Lumos : Empowering Multimodal LLMs with Scene Text Recognition
Ashish Shenoy, Yichao Lu, Srihari Jayakumar, Debojeet Chatterjee, Mohsen Moslehpour, Pierce Chuang, Abhay Harpale, Vikas Bhardwaj, Di Xu, Shicong Zhao, Longfang Zhao, Ankit Ramchandani, Xin Luna Dong, Anuj Kumar
TL;DR
Lumos tackles the challenge of enabling text understanding in multimodal QA by combining on-device scene-text recognition with a cloud-based multimodal LLM. The system introduces a four-stage on-device STR pipeline (ROI detection, text detection, text recognition, reading-order reconstruction) and a hybrid architecture that parallelizes STR with image transfer to minimize latency, using ROI-based cropping and hardware acceleration to meet tight device constraints. Empirical results show that on-device STR substantially boosts end-to-end QA accuracy (from roughly 52% to around 78–79%), while maintaining low latency and modest power usage; the approach also achieves competitive STR quality (WER) with a small device footprint (~8 Mb) and significant efficiency gains when using hardware accelerators.
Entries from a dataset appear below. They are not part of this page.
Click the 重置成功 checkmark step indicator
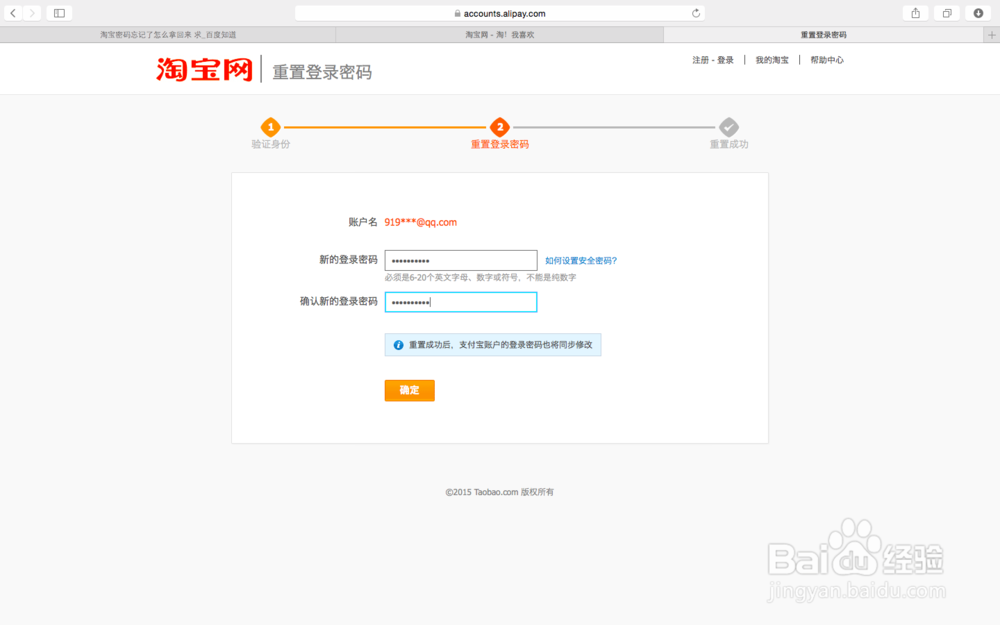The image size is (1000, 625). (x=728, y=128)
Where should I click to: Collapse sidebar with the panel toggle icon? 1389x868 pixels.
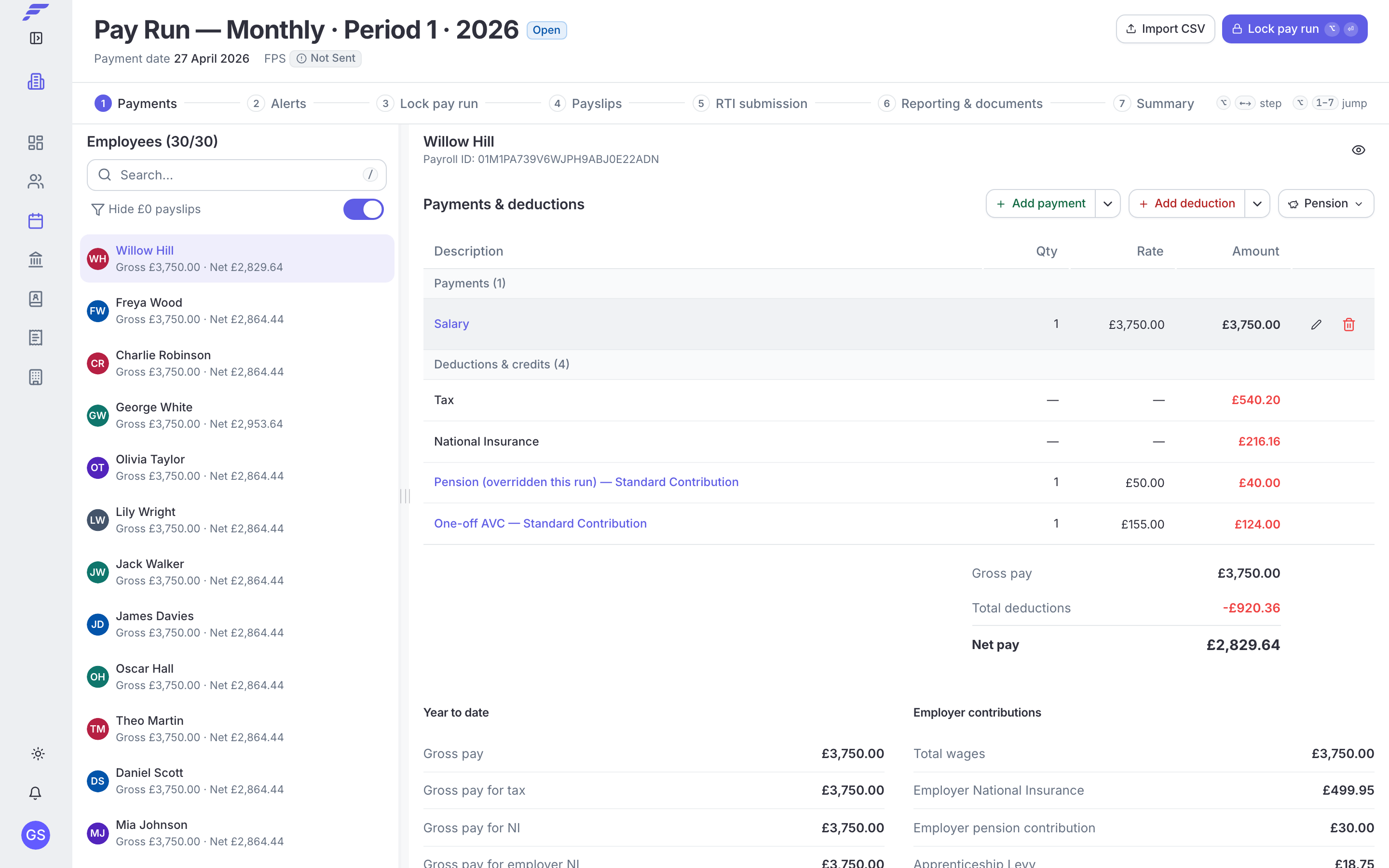coord(36,39)
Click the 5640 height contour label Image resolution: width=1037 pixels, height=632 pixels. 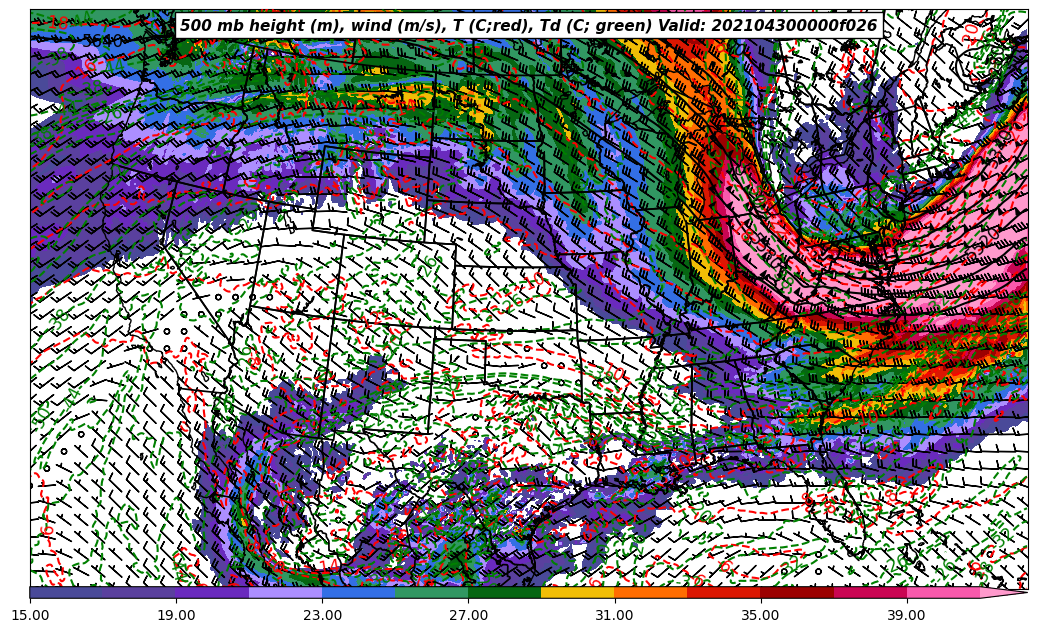pyautogui.click(x=102, y=41)
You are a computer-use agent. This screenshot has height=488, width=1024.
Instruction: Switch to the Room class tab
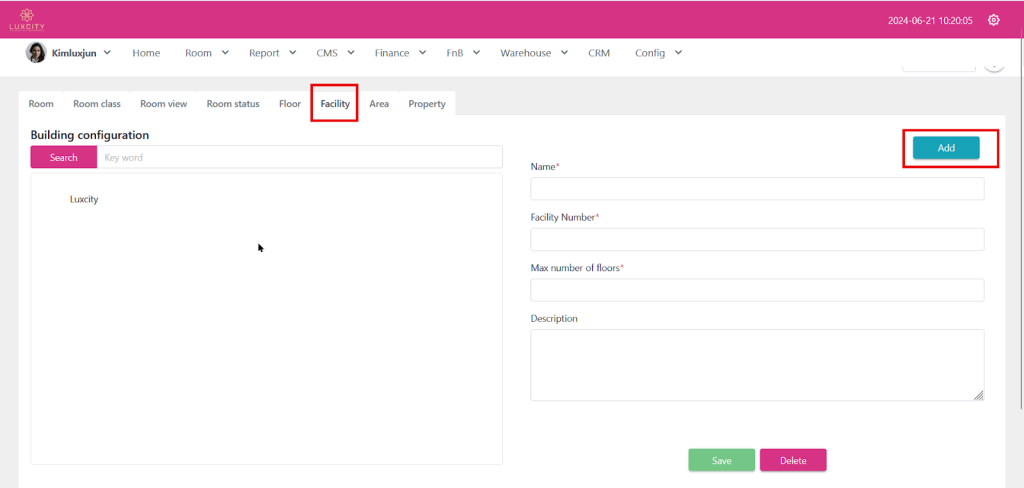coord(97,104)
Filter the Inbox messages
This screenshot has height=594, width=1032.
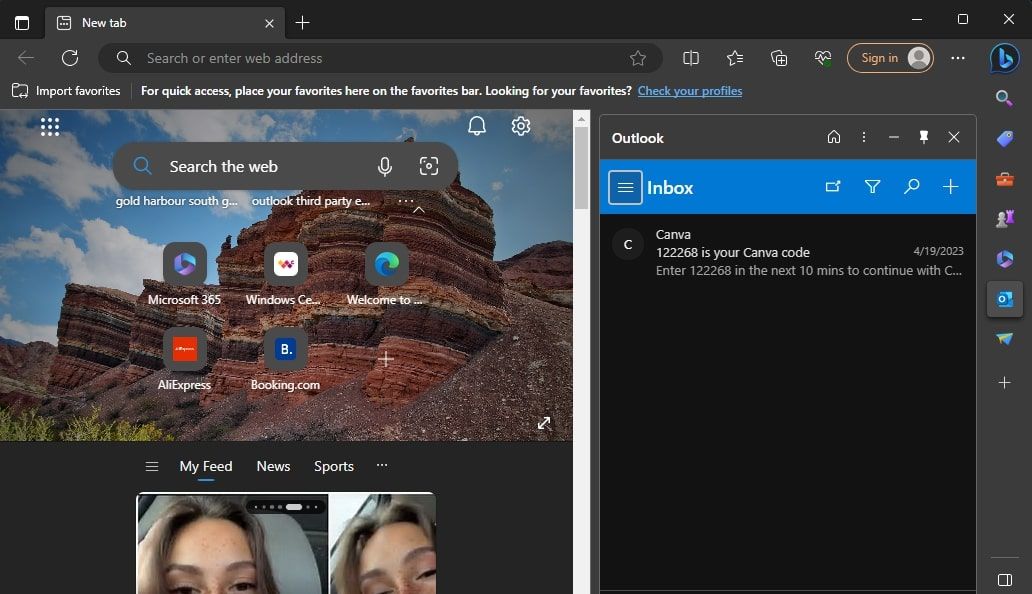872,187
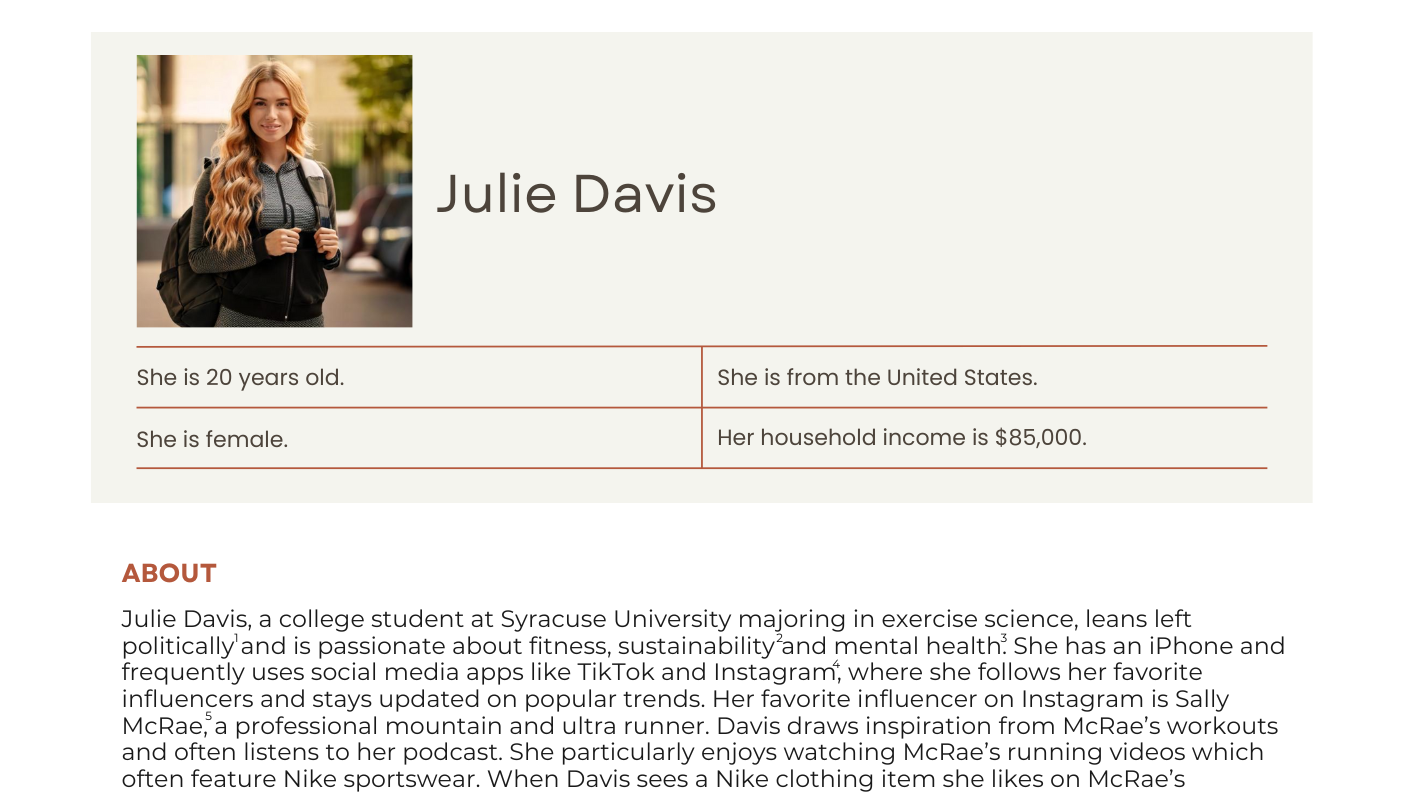Screen dimensions: 1414x796
Task: Open footnote 4 after "Instagram"
Action: [x=836, y=665]
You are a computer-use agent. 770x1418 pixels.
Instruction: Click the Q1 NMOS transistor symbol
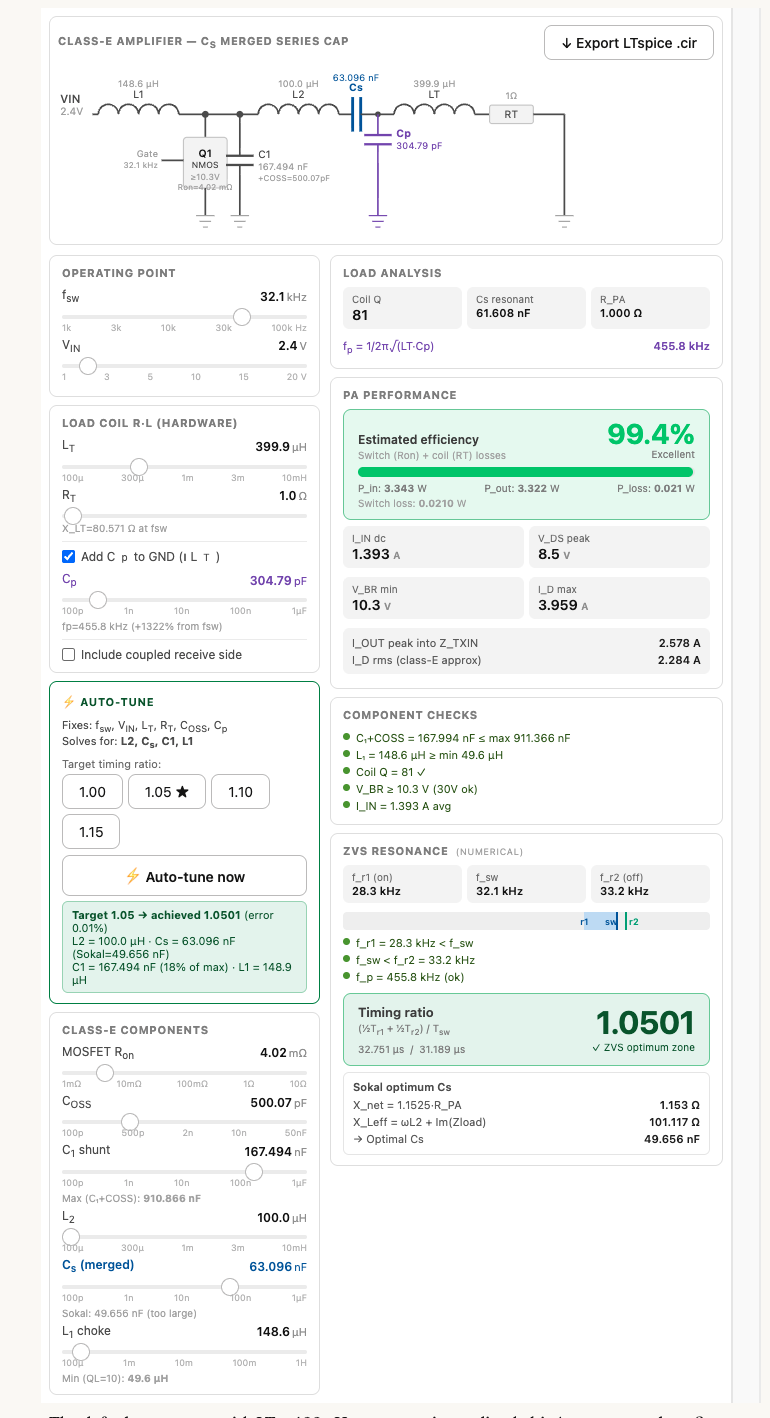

These findings demonstrate the practicality of device-assisted text understanding for real-world MM-LLM applications and point to future work in further end-to-end optimization and extended multimodal capabilities.
Abstract
We introduce Lumos, the first end-to-end multimodal question-answering system with text understanding capabilities. At the core of Lumos is a Scene Text Recognition (STR) component that extracts text from first person point-of-view images, the output of which is used to augment input to a Multimodal Large Language Model (MM-LLM). While building Lumos, we encountered numerous challenges related to STR quality, overall latency, and model inference. In this paper, we delve into those challenges, and discuss the system architecture, design choices, and modeling techniques employed to overcome these obstacles. We also provide a comprehensive evaluation for each component, showcasing high quality and efficiency.